• _ABOUT THIS TASK_: Copy the records below character for character.

• _RECORDS PROVIDED_:
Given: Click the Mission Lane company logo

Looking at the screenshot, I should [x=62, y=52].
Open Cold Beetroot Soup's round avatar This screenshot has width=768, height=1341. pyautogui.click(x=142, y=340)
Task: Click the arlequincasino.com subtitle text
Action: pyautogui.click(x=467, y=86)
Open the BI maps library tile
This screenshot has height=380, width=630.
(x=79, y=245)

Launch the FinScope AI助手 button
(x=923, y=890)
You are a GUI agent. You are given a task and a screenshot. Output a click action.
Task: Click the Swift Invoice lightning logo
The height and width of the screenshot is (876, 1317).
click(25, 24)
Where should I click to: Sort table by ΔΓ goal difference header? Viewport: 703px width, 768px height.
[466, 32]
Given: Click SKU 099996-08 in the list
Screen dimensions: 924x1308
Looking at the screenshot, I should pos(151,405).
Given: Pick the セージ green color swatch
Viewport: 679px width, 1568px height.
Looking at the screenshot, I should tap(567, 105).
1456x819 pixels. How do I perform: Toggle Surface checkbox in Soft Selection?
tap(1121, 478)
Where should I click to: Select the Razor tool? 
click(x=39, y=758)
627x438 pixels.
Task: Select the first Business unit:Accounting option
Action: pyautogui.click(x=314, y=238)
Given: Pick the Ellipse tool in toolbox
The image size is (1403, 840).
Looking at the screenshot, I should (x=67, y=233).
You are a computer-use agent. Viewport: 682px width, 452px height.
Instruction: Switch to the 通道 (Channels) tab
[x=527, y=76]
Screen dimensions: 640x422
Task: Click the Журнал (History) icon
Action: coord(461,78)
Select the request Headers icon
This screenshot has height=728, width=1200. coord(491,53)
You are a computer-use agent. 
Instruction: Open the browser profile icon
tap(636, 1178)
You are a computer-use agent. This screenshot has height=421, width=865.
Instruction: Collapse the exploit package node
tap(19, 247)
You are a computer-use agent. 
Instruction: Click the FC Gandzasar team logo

• _ANSWER FOR THIS EXERCISE_:
Given: Click the Mission Lane company logo

Looking at the screenshot, I should [x=62, y=52].
Open Cold Beetroot Soup's round avatar This screenshot has width=768, height=1341. pyautogui.click(x=142, y=340)
Task: Click the arlequincasino.com subtitle text
Action: pyautogui.click(x=467, y=86)
Open the BI maps library tile
This screenshot has height=380, width=630.
(x=79, y=245)

Launch the FinScope AI助手 button
(x=923, y=890)
You are a GUI agent. You are given a task and a screenshot. Output a click action.
Task: Click the Swift Invoice lightning logo
The height and width of the screenshot is (876, 1317).
click(25, 24)
Where should I click to: Sort table by ΔΓ goal difference header? Viewport: 703px width, 768px height.
[466, 32]
Given: Click SKU 099996-08 in the list
Screen dimensions: 924x1308
Looking at the screenshot, I should pos(151,405).
Given: Pick the セージ green color swatch
Viewport: 679px width, 1568px height.
Looking at the screenshot, I should tap(567, 105).
1456x819 pixels. How do I perform: Toggle Surface checkbox in Soft Selection?
tap(1121, 478)
Where should I click to: Select the Razor tool? 
click(x=39, y=758)
627x438 pixels.
Task: Select the first Business unit:Accounting option
Action: pyautogui.click(x=314, y=238)
Given: Pick the Ellipse tool in toolbox
The image size is (1403, 840).
Looking at the screenshot, I should (x=67, y=233).
You are a computer-use agent. Viewport: 682px width, 452px height.
Instruction: Switch to the 通道 (Channels) tab
[x=527, y=76]
Screen dimensions: 640x422
Task: Click the Журнал (History) icon
Action: coord(461,78)
Select the request Headers icon
This screenshot has height=728, width=1200. coord(491,53)
You are a computer-use agent. 
Instruction: Open the browser profile icon
tap(636, 1178)
You are a computer-use agent. This screenshot has height=421, width=865.
Instruction: Collapse the exploit package node
tap(19, 247)
You are a computer-use agent. 
Instruction: Click the FC Gandzasar team logo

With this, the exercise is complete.